Background: Early high-efficacy treatment of multiple sclerosis (MS) may provide long-term clinical benefits, improving disease outcomes and patient quality of life. ENSEMBLE is a multicentre, open-label, single-arm Phase IIIb study, evaluating the effectiveness and safety of ocrelizumab (OCR) in patients with early-stage relapsing-remitting MS (RRMS). Aim(s) To report 2-year interim efficacy and safety data of the full cohort of patients with early-stage RRMS from the ENSEMBLE trial (NCT03085810), using no evidence of disease activity (NEDA)-3 as the primary endpoint.
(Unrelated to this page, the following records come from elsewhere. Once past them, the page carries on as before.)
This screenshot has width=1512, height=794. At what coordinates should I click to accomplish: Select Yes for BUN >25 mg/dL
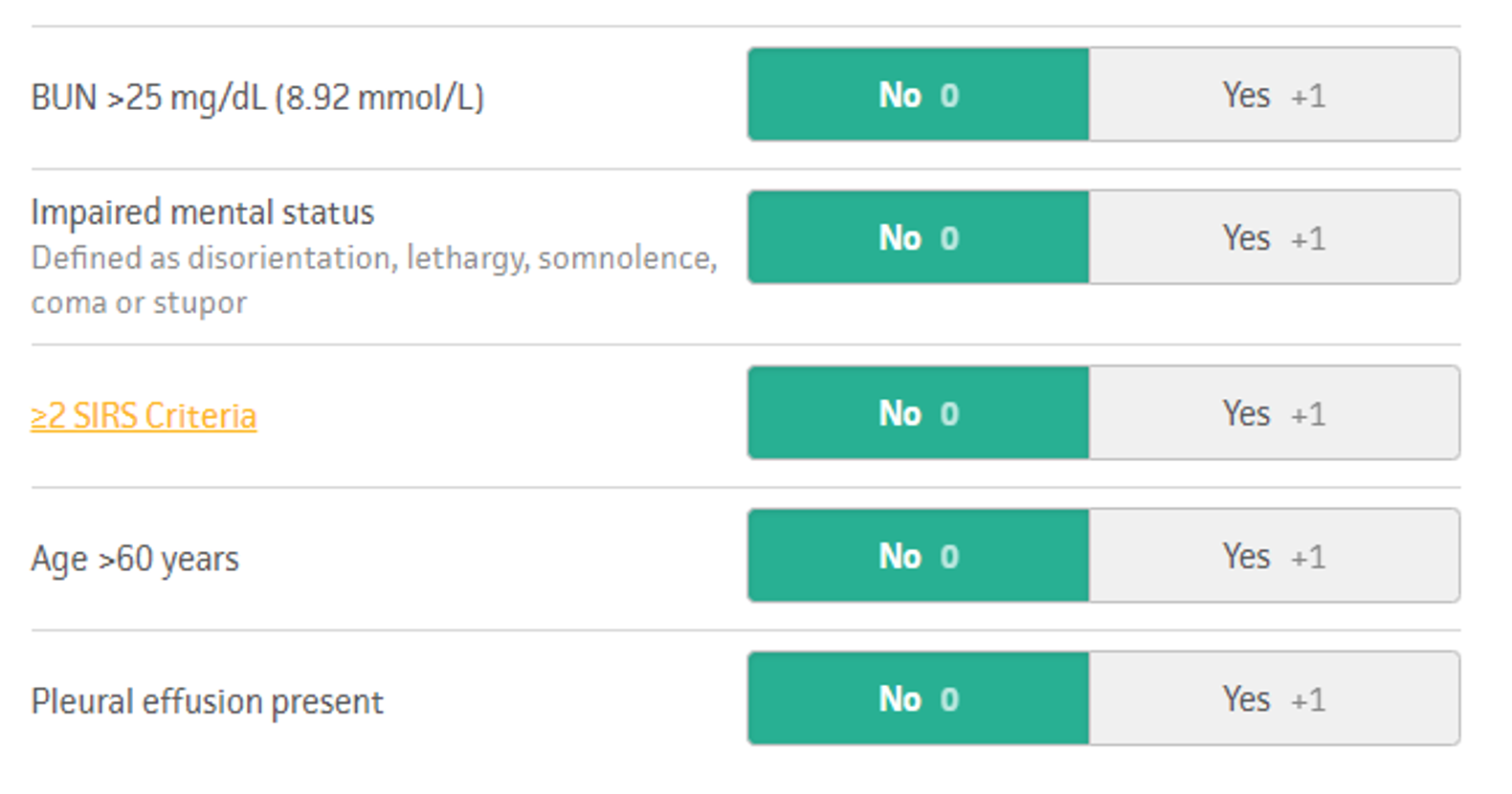[1274, 95]
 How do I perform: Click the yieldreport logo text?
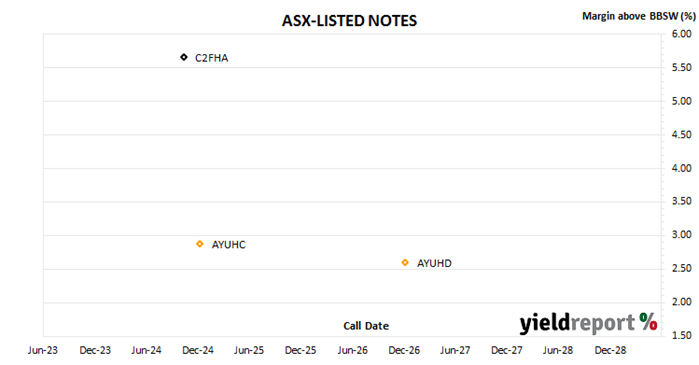tap(577, 323)
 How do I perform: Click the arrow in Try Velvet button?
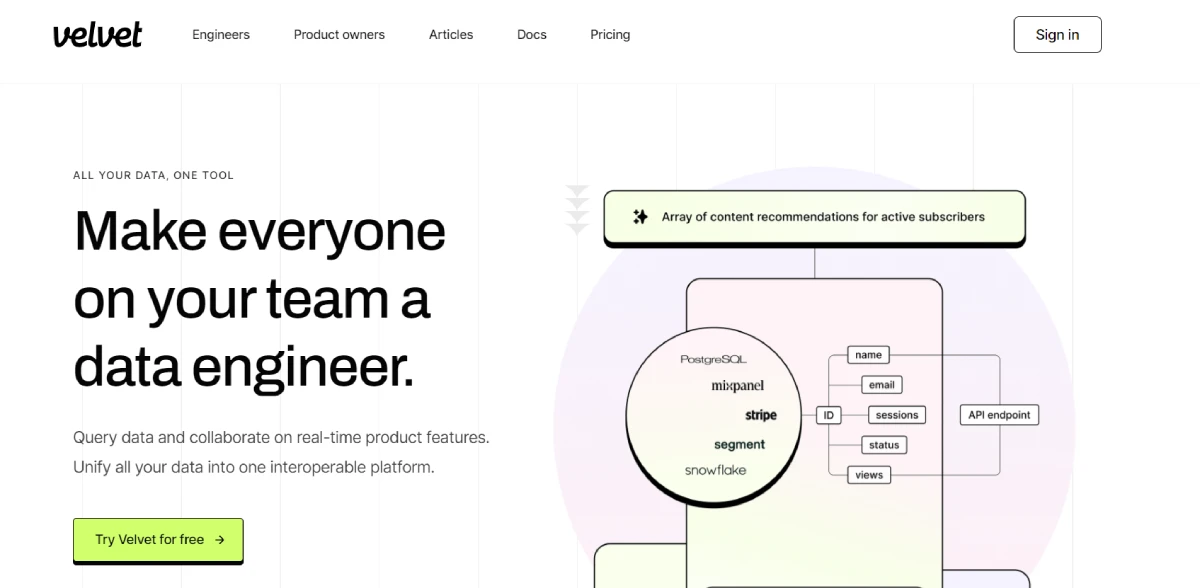[220, 540]
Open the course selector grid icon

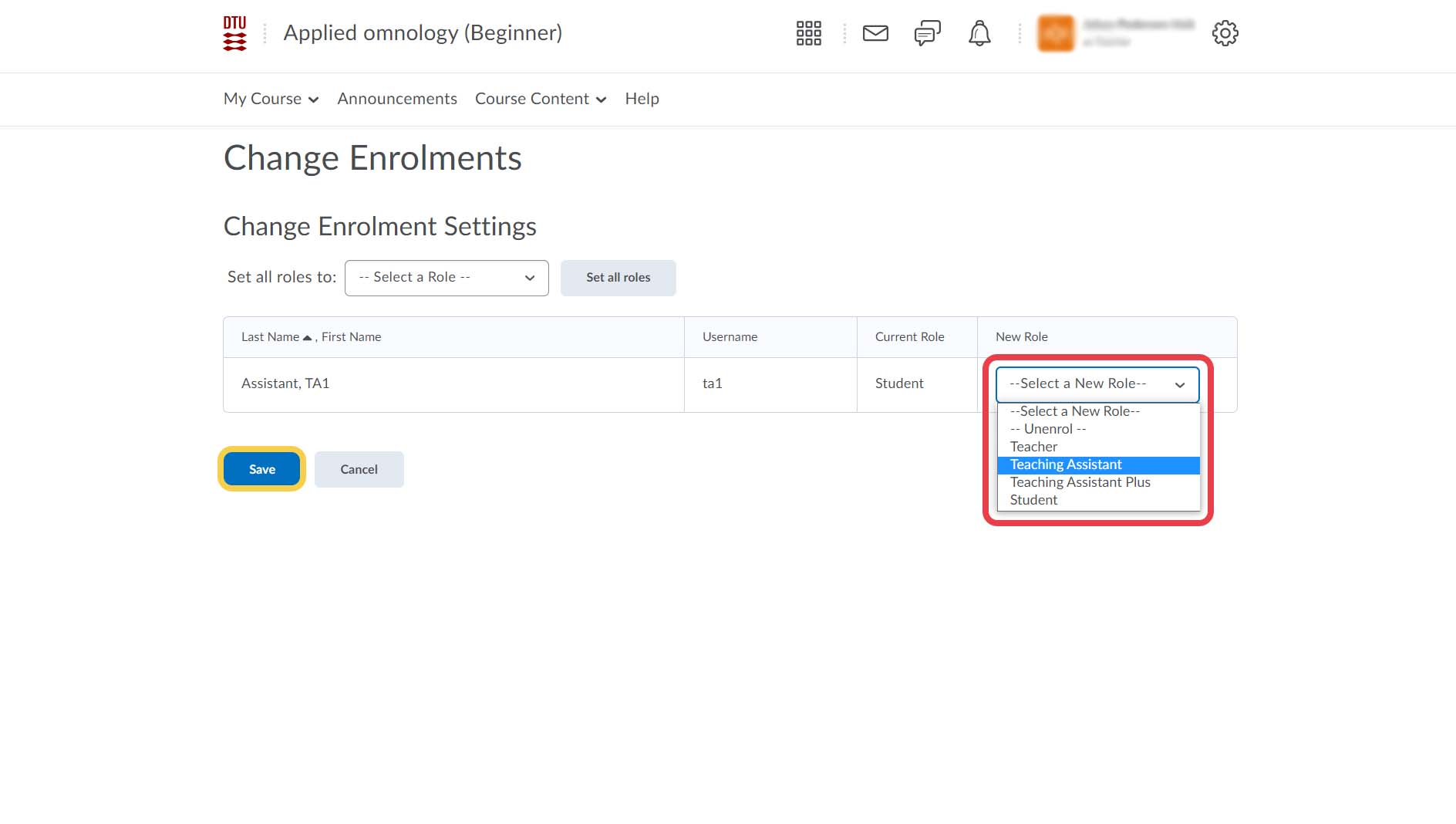[x=808, y=33]
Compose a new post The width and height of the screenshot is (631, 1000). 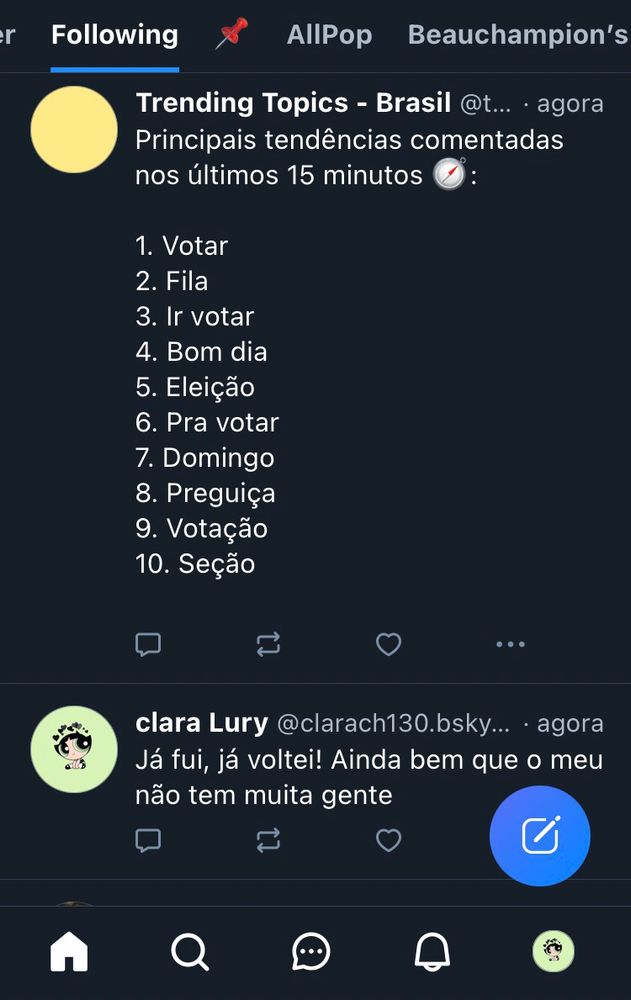540,836
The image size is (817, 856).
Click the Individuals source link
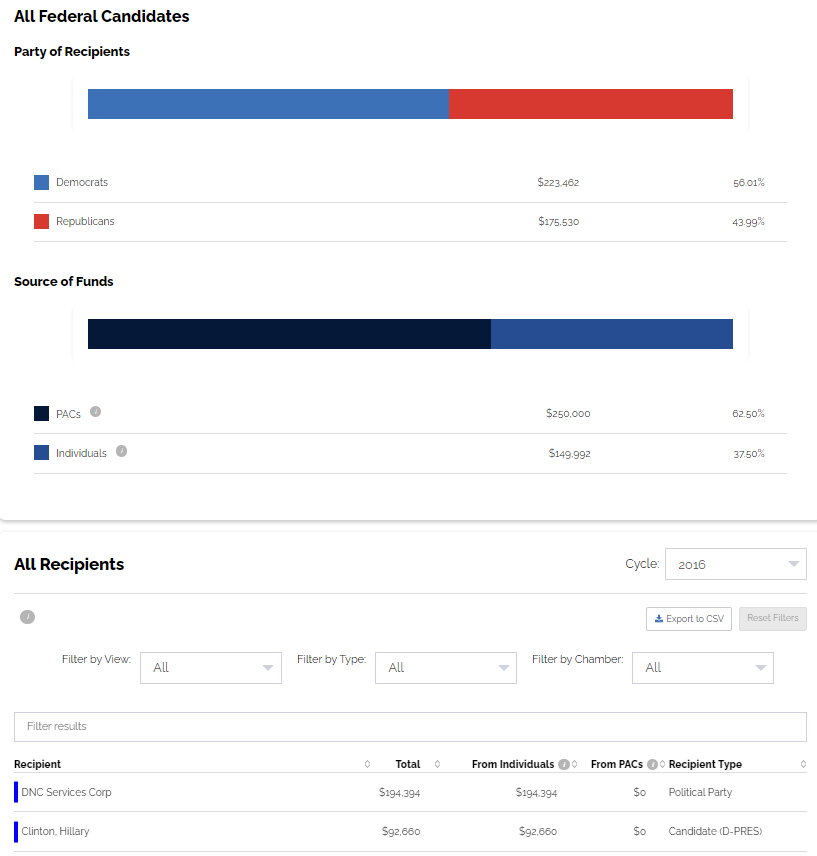click(x=81, y=454)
Method(s) Treatment-naive patients with early-stage RRMS (age 18-55 years;disease duration <=3 years;Expanded Disability Status Scale [EDSS] <=3.5;with one or more clinically reported relapse(s) or one or more signs of MRI activity in the prior 12 months) received OCR 600 mg every 24 weeks for 192 weeks (planned study duration). Key endpoints were NEDA-3 (defined as no relapses, 24-week [W] confirmed disability progression [CDP] and MRI activity [T1-weighted contract enhanced images or new/enlarging T2-weighted lesions, with MRI measurements rebaselined at W8]), annualised relapse rate (ARR), mean change in EDSS score from baseline (BL) and a safety overview. Result(s) BL demographics and disease characteristics of the ENSEMBLE population (N=1,225) were consistent with earlystage RRMS disease (patients <=40 years, 78.9%;female, 64.0%;median Age, 32.0 years;duration since MS symptom onset, 0.74 years;duration since RRMS diagnosis, 0.22 years;BL EDSS score, 1.75;mean BL EDSS score [SD], 1.80 [0.93]). At W96, the majority of patients (n=857, 77.3%) had NEDA, 88.9% had no MRI activity, 93.4% had no relapses and 90.7% had no 24W-CDP. The adjusted ARR at W96 was low, 0.033 (95% CI, 0.026-0.042), and the mean (SD) EDSS score showed a statistically significant improvement between BL and W96, decreasing by 0.13 (0.89;p<0.0001), from 1.80 (0.93) to 1.67 (1.12). Safety results were consistent with prior OCR studies. Infections were reported by 760 (62.0%) patients;rates of serious infections were low (n=33 [2.7%] patients);32 (2.6%) of patients contracted a COVID-19 infection. Conclusion(s) In the ENSEMBLE study of treatment-naive patients with early-stage RRMS, disease activity based on clinical and MRI measures was minimal in most patients treated with ocrelizumab over 2 years;safety was consistent with prior ocrelizumab experience, with no new safety signals.